La première se caractérise encore par des représentations conventionnelles et par la frontalité des figures. La deuxième, vers 1170, désigne ce que l'on appelle le « style de Senlis ». En effet, c'est à Senlis que se sont manifestés les premiers mouvements dans les statues et les plis des vêtements. Vers 1200, les plis sont plus proches du naturel, les membres entrent en mouvement. Mais c'est un style antiquisant : les personnages sont dans des toges à la romaine. Les sculpteurs regardent l'antiquité plutôt que la nature, à cause de certains préjugés.
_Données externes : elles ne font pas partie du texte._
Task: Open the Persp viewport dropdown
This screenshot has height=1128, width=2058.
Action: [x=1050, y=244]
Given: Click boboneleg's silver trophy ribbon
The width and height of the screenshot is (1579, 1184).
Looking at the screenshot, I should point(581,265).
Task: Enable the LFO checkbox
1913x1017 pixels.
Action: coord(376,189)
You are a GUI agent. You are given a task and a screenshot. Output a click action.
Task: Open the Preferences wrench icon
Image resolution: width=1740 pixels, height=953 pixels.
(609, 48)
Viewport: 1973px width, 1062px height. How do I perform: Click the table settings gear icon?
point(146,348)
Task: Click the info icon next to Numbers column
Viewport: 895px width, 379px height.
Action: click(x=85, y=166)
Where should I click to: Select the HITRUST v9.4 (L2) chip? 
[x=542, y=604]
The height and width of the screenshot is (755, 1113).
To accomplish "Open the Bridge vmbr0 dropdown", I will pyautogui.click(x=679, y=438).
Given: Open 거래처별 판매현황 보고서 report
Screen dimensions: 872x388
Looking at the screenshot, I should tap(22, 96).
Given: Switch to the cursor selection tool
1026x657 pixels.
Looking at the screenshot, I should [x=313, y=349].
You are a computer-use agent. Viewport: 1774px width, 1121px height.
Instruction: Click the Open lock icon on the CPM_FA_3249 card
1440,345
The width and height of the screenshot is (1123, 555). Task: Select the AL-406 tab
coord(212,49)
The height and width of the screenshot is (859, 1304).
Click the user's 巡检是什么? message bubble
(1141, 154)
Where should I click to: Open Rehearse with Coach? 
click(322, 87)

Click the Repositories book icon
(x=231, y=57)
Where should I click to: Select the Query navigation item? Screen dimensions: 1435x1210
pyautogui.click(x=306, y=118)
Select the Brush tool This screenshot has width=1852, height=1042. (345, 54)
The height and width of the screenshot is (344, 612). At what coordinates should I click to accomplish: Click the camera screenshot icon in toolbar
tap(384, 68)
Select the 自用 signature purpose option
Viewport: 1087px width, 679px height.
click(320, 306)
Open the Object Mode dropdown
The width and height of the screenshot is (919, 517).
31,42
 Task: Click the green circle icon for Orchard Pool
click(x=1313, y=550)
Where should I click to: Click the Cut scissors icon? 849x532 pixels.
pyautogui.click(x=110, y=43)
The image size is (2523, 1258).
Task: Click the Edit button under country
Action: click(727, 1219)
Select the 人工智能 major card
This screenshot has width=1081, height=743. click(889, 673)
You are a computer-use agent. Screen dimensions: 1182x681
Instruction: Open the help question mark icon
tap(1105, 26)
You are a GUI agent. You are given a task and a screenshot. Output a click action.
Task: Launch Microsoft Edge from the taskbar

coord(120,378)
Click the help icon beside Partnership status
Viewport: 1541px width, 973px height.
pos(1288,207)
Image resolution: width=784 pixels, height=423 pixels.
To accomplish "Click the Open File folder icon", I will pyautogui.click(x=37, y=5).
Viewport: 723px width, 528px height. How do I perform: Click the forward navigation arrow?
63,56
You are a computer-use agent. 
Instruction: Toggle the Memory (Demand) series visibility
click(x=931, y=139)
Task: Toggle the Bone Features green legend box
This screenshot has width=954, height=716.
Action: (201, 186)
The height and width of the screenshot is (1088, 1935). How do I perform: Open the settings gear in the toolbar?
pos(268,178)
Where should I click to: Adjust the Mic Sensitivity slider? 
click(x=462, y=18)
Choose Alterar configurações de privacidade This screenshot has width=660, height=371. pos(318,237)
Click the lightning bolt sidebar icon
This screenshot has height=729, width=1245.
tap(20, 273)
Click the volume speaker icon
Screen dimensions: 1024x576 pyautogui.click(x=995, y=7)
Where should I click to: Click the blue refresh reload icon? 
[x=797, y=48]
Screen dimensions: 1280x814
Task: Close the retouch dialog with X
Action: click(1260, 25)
La dernière étape se situe aux alentours de 1240. Cette fois, on copie vraiment la réalité. Les personnages sont représentés comme des gens du Moyen Age. Ainsi, dans l'une des niches se trouvant au revers de la façade de la cathédrale de Reims, un chevalier est représenté en train de communier : il a les mains jointes, sa tête est tournée vers le prêtre qui lui tend l'hostie. Le corps est donc en mouvement. Et la tenue du chevalier est constituée du haubert [3] et de la tunique dont les plis sont très réalistes. Sans oublier l'épée dans son fourreau qui pend sur le côté.

Enfin il est impossible de parler de Reims sans évoquer le fameux ange de l'Annonciation qui sourit à la Vierge Marie. Car le réalisme gothique s'intéresse aussi à la psychologie. On représente aussi les expressions des personnages.

Le réalisme qui voit le jour dans la sculpture gothique dans les années 1240 n'est cependant pas total : on ne représente que de belles formes, que des êtres humains parfaits.

 


[1] Un claveau est le nom donné à chaque pierre qui compose une arcade, un arc ou une voûte.

[2] La plupart des églises sont orientées (littéralement : tournées vers l'orient, vers l'est). Le chœur, le lieu sacré de l'église, est tourné vers Jérusalem. La façade est donc occidentée (tournée vers l'ouest, où le soleil disparaît à la fin de la journée).


[3] Le haubert désigne la cotte de maille.